Hybrid powertrains are usually bulky and ungainly, especially since so many of them have been designed to fit into cars that were originally designed to only house combustion engines. Since companies like Koenigsegg are continually designing their limited-run cars from the ground up, it’s always interesting to see where they’re able to take the technology, and also to imagine how other automakers might be able to learn something from the project.
As for the rest of the car, it’s just as weird as the hybrid drivetrain that powers the Gemera. It’s Koenigsegg’s first four-seater, which inspires the hilarious vision of packing a family into this outlandish 1,700-horsepower machine for a trip to the grocery store, or even an amped-up modern day National Lampoon’s Vacation-style road trip. The seats have memory foam and can be clad in leather or Alcantara fabric. There are two wireless smartphone charging pads.

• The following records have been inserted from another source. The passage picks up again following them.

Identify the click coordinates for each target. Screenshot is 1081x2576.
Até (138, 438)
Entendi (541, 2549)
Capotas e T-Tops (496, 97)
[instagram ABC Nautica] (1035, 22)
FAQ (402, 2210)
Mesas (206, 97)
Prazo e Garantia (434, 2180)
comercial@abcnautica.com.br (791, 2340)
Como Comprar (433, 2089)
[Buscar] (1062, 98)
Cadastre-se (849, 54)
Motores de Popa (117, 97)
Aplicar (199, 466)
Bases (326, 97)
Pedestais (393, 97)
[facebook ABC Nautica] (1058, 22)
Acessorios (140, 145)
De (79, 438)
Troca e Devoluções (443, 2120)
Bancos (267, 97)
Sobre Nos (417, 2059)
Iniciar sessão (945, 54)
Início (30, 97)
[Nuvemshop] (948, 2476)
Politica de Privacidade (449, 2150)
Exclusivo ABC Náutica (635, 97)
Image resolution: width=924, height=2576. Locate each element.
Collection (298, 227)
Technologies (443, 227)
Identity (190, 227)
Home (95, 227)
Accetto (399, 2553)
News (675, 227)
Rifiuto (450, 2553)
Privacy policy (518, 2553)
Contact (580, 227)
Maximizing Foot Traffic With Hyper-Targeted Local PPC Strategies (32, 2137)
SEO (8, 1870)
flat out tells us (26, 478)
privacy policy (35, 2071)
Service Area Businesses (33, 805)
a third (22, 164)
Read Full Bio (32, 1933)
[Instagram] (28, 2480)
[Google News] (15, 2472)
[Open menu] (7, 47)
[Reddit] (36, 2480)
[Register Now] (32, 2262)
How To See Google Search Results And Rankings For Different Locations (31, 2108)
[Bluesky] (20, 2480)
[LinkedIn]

The large, protruding 13-inch touchscreen is compatible with Apple CarPlay, as is the one for rear-seat passengers. There’s a 360-degree camera on the dashboard that floats for some reason. And since the Gemera uses cameras instead of side-view mirrors, there are screens poking out from each A-pillar that offer the driver a view of the person they just left in the dust.
Koenigsegg calls it “the world’s first Mega-GT” (for Grand Tourer), and… sure. Like the company’s other cars, the Gemera is so ridiculous that it has license to pretty much call it whatever it wants. Most of us will never get a chance to drive one of the 300 that will be made, let alone consider buying something so rare. But it’s always fun to see what a group of people can do when they’re removed from the constraints that traditional automakers face.